# Provided data:
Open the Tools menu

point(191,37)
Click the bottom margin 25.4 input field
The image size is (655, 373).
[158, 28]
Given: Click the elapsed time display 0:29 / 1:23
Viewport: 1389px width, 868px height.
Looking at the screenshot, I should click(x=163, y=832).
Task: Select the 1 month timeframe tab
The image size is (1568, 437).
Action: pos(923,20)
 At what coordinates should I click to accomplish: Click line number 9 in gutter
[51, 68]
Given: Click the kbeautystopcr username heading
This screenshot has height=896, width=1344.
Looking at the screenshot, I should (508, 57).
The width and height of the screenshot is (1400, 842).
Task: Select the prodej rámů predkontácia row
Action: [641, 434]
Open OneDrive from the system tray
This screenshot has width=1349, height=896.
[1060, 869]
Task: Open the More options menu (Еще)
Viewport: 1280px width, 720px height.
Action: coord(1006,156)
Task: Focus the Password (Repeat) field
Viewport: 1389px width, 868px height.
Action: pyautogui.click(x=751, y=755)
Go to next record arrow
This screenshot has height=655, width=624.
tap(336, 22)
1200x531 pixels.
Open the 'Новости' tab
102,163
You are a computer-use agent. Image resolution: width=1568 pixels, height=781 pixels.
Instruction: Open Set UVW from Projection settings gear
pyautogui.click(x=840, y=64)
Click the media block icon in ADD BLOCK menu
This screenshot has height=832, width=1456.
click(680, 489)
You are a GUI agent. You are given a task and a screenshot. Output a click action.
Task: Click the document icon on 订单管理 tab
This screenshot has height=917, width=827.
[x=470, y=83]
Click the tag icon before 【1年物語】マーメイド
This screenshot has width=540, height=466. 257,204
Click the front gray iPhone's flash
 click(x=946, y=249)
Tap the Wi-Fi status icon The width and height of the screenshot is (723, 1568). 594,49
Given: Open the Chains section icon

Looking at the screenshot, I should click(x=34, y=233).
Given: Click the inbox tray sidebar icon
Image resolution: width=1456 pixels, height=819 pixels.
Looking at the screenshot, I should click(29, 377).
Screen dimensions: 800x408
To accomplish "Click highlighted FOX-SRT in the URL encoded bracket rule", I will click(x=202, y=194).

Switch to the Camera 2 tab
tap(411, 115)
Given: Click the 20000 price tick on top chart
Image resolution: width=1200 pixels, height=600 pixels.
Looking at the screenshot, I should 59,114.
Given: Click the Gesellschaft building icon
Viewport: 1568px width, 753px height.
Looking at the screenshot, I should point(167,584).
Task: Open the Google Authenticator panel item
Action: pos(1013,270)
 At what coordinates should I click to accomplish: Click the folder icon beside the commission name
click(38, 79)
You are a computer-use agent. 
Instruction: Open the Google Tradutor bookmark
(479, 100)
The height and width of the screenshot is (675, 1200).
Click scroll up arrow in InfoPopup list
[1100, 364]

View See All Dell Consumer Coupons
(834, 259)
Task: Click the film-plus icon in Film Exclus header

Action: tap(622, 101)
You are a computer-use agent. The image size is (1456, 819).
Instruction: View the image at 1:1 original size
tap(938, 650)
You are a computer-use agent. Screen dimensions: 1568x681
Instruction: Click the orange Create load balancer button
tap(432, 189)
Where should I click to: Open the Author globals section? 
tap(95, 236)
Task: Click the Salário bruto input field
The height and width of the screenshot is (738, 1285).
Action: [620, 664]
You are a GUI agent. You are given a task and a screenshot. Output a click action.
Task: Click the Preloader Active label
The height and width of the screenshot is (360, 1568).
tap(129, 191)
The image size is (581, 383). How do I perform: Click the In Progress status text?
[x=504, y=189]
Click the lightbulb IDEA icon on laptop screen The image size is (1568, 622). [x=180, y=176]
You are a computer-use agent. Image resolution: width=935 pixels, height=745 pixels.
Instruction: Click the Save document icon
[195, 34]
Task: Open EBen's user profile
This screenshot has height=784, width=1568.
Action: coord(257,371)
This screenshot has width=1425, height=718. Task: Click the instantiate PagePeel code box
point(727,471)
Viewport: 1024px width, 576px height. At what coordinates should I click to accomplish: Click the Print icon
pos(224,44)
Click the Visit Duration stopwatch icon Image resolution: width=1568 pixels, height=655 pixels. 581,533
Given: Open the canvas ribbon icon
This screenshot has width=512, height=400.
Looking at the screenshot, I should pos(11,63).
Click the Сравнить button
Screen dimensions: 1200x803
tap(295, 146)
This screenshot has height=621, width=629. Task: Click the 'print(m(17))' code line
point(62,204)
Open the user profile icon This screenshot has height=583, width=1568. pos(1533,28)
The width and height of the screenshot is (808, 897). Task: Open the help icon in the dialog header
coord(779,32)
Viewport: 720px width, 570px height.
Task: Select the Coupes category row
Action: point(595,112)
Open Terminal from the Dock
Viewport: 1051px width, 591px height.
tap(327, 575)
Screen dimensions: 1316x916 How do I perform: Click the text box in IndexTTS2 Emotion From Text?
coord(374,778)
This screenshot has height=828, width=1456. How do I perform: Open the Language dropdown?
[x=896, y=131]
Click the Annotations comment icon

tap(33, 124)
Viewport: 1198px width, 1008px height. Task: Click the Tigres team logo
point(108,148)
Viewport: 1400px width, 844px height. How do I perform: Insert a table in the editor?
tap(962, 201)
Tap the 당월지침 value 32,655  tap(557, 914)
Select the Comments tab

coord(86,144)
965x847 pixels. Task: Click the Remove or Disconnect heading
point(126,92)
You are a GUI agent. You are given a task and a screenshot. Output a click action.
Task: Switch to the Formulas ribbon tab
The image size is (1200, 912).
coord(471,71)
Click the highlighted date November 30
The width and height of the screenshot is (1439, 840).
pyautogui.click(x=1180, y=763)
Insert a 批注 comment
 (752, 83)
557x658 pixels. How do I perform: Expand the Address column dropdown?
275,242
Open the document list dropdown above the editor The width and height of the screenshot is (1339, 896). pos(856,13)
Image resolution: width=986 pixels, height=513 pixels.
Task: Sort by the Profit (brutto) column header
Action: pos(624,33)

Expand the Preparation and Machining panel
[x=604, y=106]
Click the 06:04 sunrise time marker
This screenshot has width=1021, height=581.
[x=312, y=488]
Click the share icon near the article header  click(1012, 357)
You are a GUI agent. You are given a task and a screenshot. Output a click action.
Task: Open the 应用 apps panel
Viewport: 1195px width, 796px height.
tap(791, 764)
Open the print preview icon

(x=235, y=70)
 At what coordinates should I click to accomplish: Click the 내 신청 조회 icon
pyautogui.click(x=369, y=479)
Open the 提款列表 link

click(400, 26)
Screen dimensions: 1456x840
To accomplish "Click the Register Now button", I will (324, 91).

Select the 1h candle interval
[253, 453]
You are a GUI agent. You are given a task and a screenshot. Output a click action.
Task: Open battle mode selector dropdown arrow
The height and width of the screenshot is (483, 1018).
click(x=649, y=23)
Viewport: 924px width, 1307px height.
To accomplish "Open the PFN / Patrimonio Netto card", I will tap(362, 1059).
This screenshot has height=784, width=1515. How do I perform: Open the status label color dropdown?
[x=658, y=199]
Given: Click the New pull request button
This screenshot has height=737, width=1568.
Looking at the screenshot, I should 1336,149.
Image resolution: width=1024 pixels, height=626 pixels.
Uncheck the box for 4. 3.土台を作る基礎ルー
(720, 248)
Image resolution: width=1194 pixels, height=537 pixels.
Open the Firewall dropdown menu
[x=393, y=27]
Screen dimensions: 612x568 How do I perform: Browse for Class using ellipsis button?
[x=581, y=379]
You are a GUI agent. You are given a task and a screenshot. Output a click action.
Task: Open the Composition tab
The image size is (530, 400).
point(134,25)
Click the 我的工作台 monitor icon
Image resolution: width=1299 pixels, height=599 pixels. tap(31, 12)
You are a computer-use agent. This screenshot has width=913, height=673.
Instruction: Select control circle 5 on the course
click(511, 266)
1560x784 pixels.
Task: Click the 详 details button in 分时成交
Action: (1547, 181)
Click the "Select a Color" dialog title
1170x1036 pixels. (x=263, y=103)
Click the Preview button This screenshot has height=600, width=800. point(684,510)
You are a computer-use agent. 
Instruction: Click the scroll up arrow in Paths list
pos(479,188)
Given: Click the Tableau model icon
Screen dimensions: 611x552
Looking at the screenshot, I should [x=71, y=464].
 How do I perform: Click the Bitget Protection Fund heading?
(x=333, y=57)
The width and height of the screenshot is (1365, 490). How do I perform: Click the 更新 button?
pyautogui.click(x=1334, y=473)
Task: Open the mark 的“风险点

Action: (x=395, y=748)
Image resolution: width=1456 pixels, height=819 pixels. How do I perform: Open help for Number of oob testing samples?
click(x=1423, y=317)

# Set problem:
Show every line in the material above that contains the word "perform".

# Exercise answer:
The image size is (581, 383). How do I perform: Click the In Progress status text?
Screen dimensions: 1316x916 How do I perform: Click the text box in IndexTTS2 Emotion From Text?
This screenshot has height=828, width=1456. How do I perform: Open the Language dropdown?
Viewport: 1400px width, 844px height. How do I perform: Insert a table in the editor?
557x658 pixels. How do I perform: Expand the Address column dropdown?
This screenshot has height=784, width=1515. How do I perform: Open the status label color dropdown?
Screen dimensions: 612x568 How do I perform: Browse for Class using ellipsis button?
 How do I perform: Click the Bitget Protection Fund heading?
The width and height of the screenshot is (1365, 490). How do I perform: Click the 更新 button?
Image resolution: width=1456 pixels, height=819 pixels. How do I perform: Open help for Number of oob testing samples?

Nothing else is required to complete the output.